The following diagram shows part of the graph of \(f(x) =  - 2{x^3} + 5.1{x^2} + 3.6x - 0.4\).

Find the coordinates of the local minimum point.

[2]
a.

The graph of \(f\) is translated to the graph of \(g\) by the vector \(\left( {\begin{array}{*{20}{c}} 0 \\ k \end{array}} \right)\). Find all values of \(k\) so that \(g(x) = 0\) has exactly one solution.

[5]
b.

Markscheme

\(( - 0.3,{\text{ }} - 0.967)\)

\(x =  - 0.3\) (exact), \(y =  - 0.967\) (exact)     A1A1     N2

[2 marks]

a.

\(y\)-coordinate of local maximum is \(y = 11.2\)     (A1)

negating the \(y\)-coordinate of one of the max/min     (M1)

eg\(\;\;\;y = 0.967,{\text{ }}y =  - 11.2\)

recognizing that the solution set has two intervals     R1

eg\(\;\;\;\)two answers,

\(k <  - 11.2,{\text{ }}k > 0.967\)     A1A1     N3N2

[5 marks]

 

Notes:     If working shown, do not award the final mark if strict inequalities are not used.
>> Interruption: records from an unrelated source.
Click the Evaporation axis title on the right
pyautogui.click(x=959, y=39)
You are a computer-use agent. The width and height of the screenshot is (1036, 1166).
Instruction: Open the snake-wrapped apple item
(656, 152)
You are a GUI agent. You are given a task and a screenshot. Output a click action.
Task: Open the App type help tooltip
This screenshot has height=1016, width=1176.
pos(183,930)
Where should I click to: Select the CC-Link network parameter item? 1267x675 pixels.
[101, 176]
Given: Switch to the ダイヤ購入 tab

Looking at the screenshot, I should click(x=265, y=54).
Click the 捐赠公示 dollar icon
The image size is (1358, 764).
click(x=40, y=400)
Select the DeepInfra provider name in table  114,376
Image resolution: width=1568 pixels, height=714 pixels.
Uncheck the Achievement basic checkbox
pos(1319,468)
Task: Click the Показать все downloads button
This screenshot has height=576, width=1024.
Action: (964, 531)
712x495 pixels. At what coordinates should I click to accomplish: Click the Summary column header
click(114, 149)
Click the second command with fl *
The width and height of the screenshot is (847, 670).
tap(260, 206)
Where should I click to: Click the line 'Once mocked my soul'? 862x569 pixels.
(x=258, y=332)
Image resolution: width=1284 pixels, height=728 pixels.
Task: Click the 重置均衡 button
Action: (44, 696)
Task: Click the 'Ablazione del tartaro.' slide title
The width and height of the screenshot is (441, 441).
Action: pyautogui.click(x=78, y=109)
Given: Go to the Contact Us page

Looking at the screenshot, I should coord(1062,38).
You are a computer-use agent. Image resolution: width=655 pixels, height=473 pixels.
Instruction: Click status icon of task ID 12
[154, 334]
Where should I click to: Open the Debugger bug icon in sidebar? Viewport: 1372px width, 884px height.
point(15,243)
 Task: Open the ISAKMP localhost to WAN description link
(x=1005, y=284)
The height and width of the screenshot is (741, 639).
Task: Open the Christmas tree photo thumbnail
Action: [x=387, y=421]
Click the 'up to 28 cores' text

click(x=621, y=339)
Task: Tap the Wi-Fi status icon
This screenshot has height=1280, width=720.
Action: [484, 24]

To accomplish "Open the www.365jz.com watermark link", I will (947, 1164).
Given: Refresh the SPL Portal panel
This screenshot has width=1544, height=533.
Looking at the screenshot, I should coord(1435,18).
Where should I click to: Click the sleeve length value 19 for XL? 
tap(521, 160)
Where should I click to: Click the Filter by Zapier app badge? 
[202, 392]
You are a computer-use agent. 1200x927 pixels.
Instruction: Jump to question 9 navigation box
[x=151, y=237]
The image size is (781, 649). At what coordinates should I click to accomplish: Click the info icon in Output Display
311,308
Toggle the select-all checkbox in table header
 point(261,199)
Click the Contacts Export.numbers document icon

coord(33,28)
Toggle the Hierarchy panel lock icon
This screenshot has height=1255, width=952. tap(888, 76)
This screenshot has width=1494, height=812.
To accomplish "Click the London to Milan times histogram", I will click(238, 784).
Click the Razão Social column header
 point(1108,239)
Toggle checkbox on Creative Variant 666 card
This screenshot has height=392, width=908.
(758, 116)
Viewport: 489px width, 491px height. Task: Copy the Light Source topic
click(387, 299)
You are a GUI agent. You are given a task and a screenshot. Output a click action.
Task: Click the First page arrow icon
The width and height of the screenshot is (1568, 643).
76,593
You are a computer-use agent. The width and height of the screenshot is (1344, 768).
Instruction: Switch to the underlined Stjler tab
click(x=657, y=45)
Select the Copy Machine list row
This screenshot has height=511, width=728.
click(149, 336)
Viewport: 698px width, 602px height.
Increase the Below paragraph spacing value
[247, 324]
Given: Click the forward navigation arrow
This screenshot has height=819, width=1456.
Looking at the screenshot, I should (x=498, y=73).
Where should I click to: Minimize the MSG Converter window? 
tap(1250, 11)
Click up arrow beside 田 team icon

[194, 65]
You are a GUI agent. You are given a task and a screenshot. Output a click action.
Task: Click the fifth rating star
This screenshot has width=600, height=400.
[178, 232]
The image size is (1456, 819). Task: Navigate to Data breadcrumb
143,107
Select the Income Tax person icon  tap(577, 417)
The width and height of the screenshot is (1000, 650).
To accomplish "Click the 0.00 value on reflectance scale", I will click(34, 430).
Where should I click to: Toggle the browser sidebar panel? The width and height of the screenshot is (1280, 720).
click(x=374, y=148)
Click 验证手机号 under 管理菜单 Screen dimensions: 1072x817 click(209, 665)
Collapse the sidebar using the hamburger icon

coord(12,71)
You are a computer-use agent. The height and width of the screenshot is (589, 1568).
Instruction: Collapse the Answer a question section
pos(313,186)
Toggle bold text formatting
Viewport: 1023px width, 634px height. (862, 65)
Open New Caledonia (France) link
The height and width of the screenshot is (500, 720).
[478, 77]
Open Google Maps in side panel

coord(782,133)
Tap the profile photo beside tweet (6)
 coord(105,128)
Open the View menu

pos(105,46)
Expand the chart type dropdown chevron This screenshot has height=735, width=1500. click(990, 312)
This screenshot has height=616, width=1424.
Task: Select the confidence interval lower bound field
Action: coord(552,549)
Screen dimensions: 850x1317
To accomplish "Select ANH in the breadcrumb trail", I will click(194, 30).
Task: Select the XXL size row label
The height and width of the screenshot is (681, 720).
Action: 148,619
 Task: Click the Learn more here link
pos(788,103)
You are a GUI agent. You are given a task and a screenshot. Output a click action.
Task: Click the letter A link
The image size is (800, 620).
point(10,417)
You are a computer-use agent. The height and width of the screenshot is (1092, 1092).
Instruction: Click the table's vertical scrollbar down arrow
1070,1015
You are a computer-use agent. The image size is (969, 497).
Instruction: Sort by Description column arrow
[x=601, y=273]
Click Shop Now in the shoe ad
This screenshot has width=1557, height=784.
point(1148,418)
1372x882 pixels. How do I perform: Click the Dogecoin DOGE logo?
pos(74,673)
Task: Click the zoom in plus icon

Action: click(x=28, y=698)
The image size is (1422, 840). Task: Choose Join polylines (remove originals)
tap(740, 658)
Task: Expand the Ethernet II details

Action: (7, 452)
If no working shown, award N2 for \(k \le  - 11.2\) or N1 for \(k \ge 0.967\)

Total [7 marks]

b.

Examiners report

The coordinates of the minimum point was correctly given by most candidates, although some opted for an analytical approach which was often futile and time consuming.

a.

In part (b), few students appreciated that the solution set consisted of two intervals often giving only one correct interval or equalities. The most common, incorrect approach was an attempt to use the discriminant.

b.

Syllabus sections

Topic 2 - Functions and equations » 2.7 » Solving equations, both graphically and analytically.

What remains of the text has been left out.